Au cours de la matinée, seul le Georges Leygues va donc tirer, prenant sa revanche de la veille. Son avion lui désigne, à 09 h 40, des troupes retranchées dans un fossé antichars à 800 mètres au nord-est de Tour-en-Bessin ; les 152 font but à la 2e salve et 36 obus pulvérisent la position.

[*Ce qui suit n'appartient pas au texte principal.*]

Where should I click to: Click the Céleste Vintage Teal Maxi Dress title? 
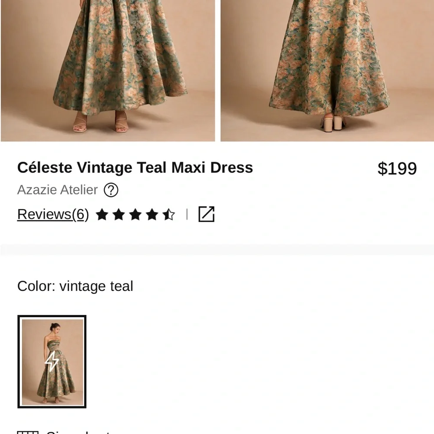(135, 168)
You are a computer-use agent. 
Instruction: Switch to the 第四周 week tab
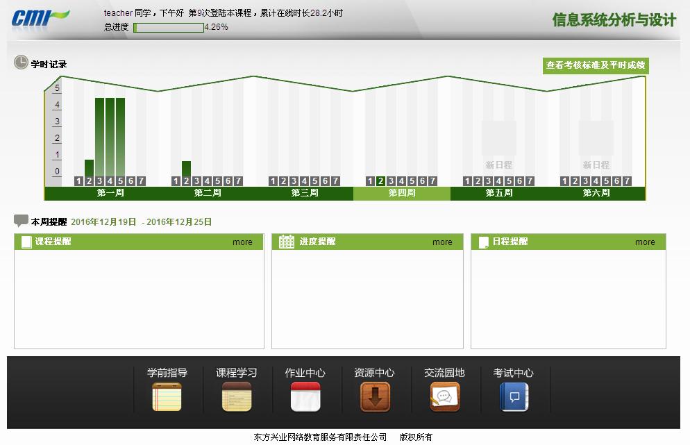(402, 193)
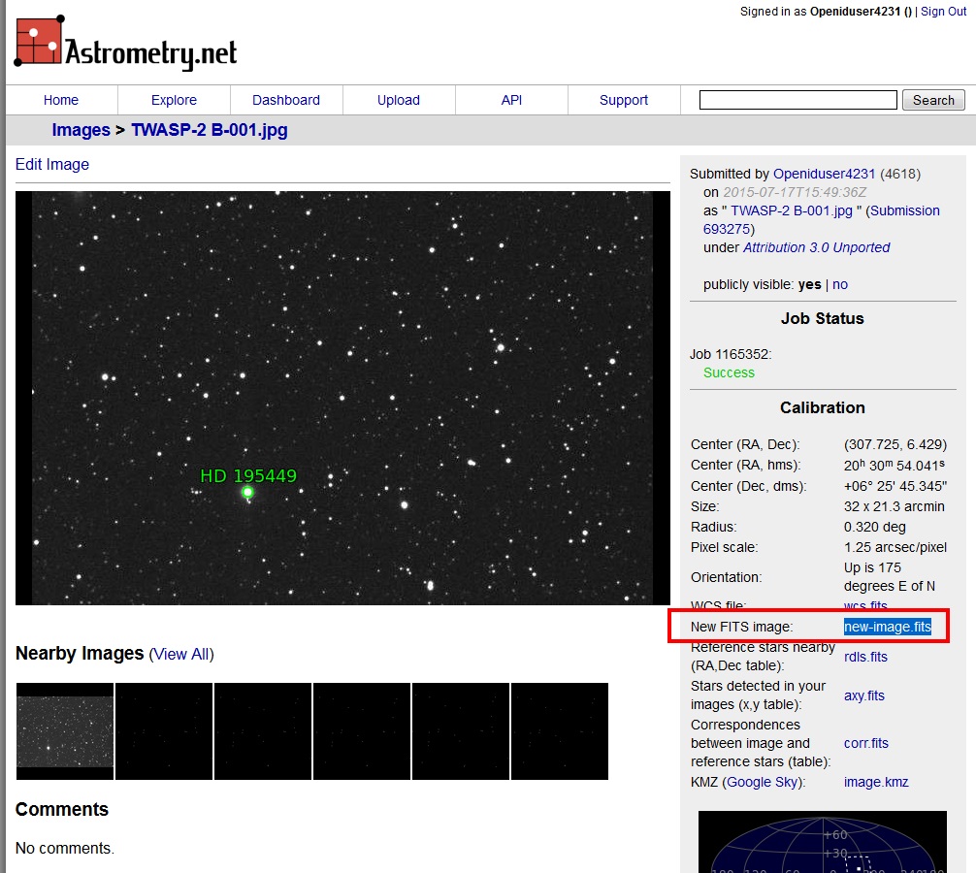Go to the Upload page
This screenshot has width=976, height=873.
pyautogui.click(x=398, y=99)
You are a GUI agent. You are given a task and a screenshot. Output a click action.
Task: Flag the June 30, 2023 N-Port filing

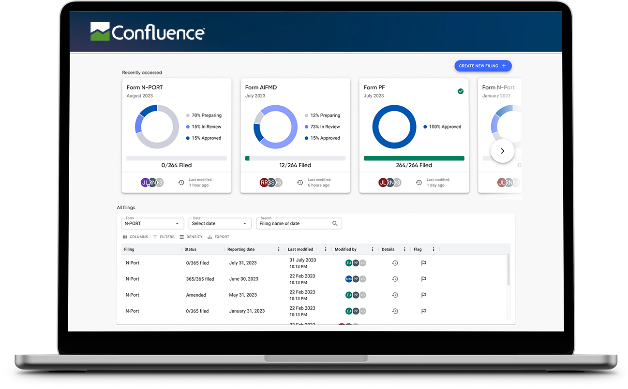pyautogui.click(x=423, y=279)
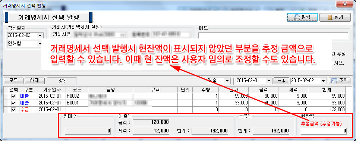The image size is (356, 141).
Task: Click the 합계 column header
Action: [327, 90]
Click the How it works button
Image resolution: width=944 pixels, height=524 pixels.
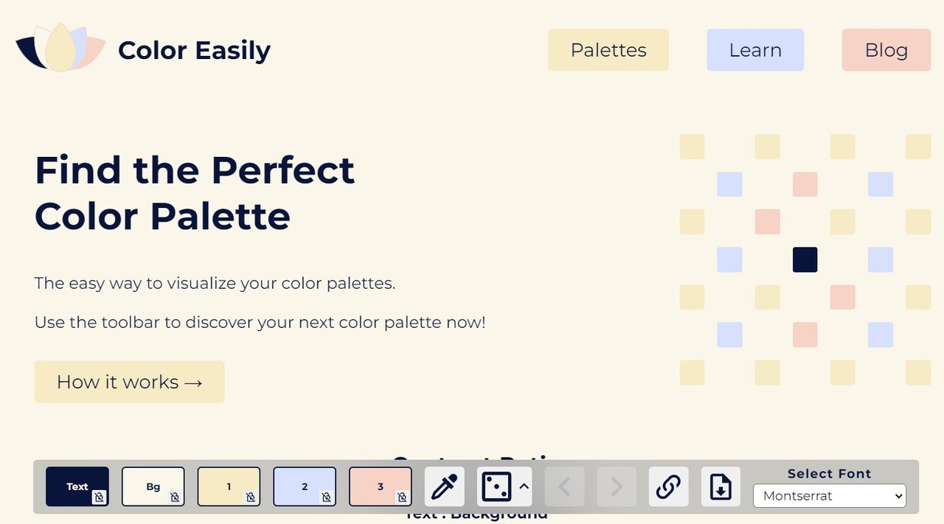(129, 382)
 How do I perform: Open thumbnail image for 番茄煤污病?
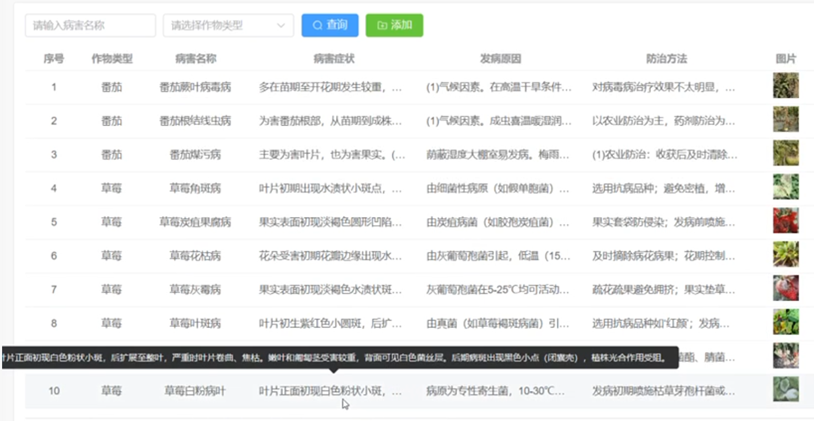click(x=786, y=153)

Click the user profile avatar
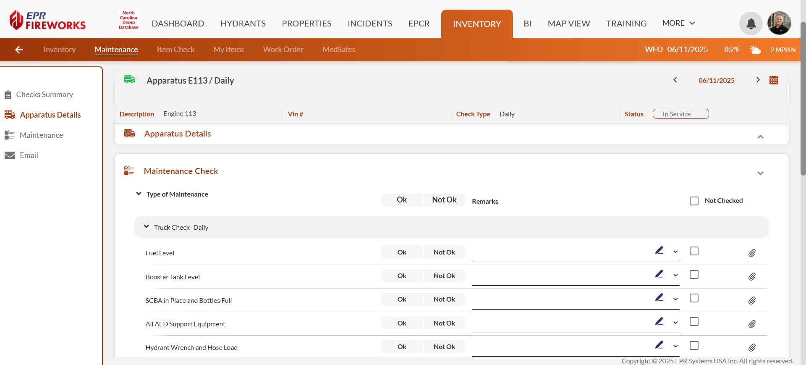point(779,23)
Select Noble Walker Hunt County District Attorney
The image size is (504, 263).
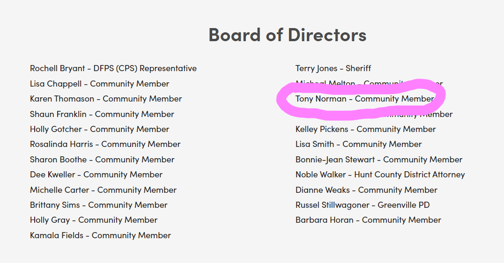tap(380, 175)
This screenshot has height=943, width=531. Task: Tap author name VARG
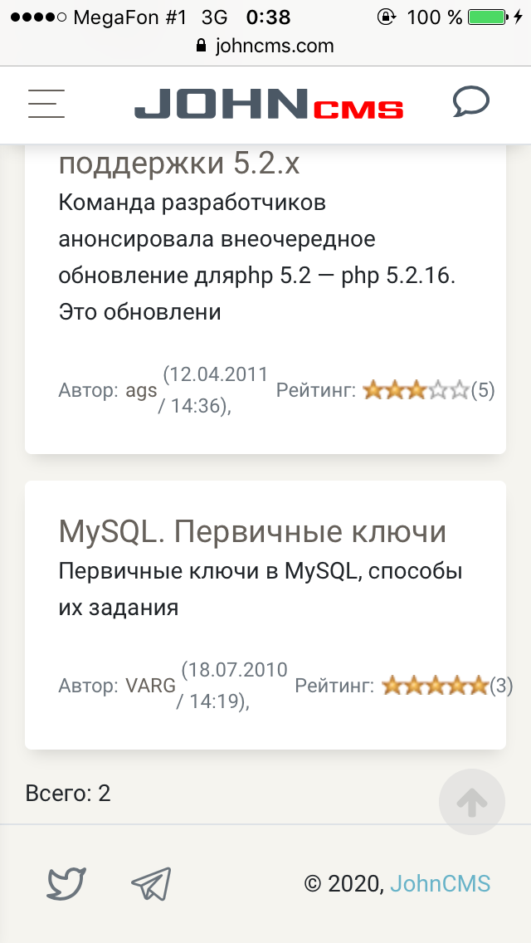[x=150, y=686]
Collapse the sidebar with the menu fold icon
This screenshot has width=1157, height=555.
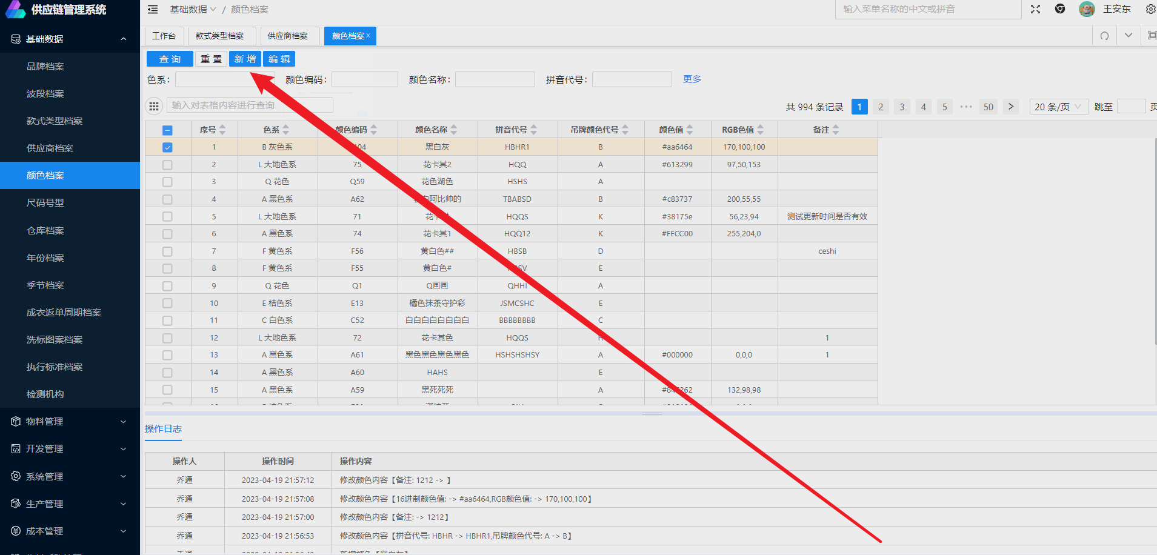(153, 10)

A 10 h 50, un autre objectif est engagé avec succès : un pont et un croisement de routes où passent des engins motorisés à 500 mètres au nord-nord- est de Tour-en-Bessin. La présence du Georges Leygues s’avère donc nécessaire et utile aux côtés de l’Arkansas ; aussi l’amiral BRYANT rapporte-t-il l’ordre, toujours valable, de rejoindre le Texas. Qu’y ferait d’ailleurs le Georges Leygues, alors que le Montcalm, qui s’y trouve, ne tire pas ou bien se voit refuser l’autorisation d’ouvrir le feu, quand il désire engager une batterie anti-aérienne en action, vers 12 h 50. Au surplus, le coin est fort dangereux, le Montcalm voit, à 13 h 09, un navire exploser et couler en moins d’une minute. Le Georges Leygues continue donc ses tirs d’appui, en étroite liaison avec son officier observateur, et vers 13 h 30 tire plusieurs salves en direction d’un pont et d’un croisement de routes, encombrés d’infanterie ennemie, à 500 mètres sud-sud-ouest de Tour-en-Bessin. Un peu plus tard, vers 15 h 20, le croiseur ouvre le feu sur un nid de mitrailleuses occupant le côté sud du village de Cussy. De son côté, le Montcalm sort de son inaction forcé vers 15 h 00 et disperse de ses obus des chars sur une route à 21 500 mètres de distance.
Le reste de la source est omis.